Construction on 431 Greenwich homes to begin next month
Work to construct 431 homes in Greenwich is finally set to begin many years after plans were first proposed.
The site on Greenwich peninsula is owned by Knight Dragon and lay empty for many years while plans came and went with little action on the ground.
The site was supposed to see 281 homes in the most recent Greenwich masterplan, but is now up to 431.
A recent application gives a timeline of the planned timetable, with preliminary work already underway and construction beginning next month.
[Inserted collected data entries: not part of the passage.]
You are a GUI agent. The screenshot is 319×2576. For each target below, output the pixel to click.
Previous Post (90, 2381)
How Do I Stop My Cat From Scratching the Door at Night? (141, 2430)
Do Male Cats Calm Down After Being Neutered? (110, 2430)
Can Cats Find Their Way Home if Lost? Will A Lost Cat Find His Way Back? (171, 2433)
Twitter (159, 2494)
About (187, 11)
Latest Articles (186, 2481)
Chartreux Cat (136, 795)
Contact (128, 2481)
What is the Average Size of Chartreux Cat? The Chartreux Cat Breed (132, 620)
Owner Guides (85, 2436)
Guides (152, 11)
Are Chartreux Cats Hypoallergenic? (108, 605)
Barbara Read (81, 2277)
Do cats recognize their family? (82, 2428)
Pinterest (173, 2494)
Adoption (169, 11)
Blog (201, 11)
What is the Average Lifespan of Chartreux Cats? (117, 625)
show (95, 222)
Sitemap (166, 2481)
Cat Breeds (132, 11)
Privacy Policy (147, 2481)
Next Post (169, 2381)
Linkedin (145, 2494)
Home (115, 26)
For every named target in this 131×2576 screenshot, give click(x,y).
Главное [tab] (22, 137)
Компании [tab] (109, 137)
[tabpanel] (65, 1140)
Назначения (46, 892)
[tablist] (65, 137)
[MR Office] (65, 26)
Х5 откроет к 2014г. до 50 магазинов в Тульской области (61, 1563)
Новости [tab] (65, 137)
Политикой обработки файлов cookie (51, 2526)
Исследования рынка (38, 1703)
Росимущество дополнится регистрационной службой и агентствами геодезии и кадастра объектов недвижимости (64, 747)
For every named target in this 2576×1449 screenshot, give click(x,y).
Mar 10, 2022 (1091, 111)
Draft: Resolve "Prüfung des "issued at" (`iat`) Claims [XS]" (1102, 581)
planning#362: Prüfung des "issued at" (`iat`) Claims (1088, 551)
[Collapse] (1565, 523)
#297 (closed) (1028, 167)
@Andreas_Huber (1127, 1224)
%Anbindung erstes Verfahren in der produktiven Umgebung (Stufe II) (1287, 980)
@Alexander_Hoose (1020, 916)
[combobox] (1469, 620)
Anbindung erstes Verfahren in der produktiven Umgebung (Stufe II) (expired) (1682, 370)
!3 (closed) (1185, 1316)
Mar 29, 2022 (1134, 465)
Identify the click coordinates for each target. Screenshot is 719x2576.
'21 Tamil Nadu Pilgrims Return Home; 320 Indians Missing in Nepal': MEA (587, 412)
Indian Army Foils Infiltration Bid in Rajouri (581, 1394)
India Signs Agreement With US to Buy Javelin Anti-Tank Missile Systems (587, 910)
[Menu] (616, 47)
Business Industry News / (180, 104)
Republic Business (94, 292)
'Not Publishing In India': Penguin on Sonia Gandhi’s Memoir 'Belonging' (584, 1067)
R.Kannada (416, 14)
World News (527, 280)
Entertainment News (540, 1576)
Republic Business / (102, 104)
Plot 19.05 sits next to housing built in the 2010s before developer Knight Dragon pulled up the drawbridge and stopped building.
Housing shortage
As we often see with large areas of land in the hands of one developer, progress is glacial. Peabody at Thamesmead springs to mind.
Knight Dragon have been big on placemaking (as have Peabody) while forgetting to build those things people actually live in. I mean, who needed that while the population soars?
Now they’ve finally got off their arse we see movement at one plot. That leaves numerous others to get on with.
Transport
More new houses doesn’t mean any attempt to improve walking and cycling links to established shops, transport links and communities in east Greenwich and Charlton, mind.
Greenwich have a new transport strategy under consultation, though a number of previous strategies were simply ignored by council departments after being adopted thus this remains:
The Carbon Reduction plan? Some lovely words in that. Healthy living strategy? Oh yes it sound lovely.
Shame it has changed little when it came to how various departments acted and allocated funds. Streets across Greenwich still do nothing to encourage walking or cycling using incoming developer funding.
Clutter you want? Clutter you got, preventing easy crossing for those on foot.
Will the new transport strategy change anything?
Maybe. There’s new leaders and Cabinet members replacing those who failed before and were kicked out.
They need to push it onto officers though, or the residents of 431 new homes will have just as poor links as thousands of others who moved in before.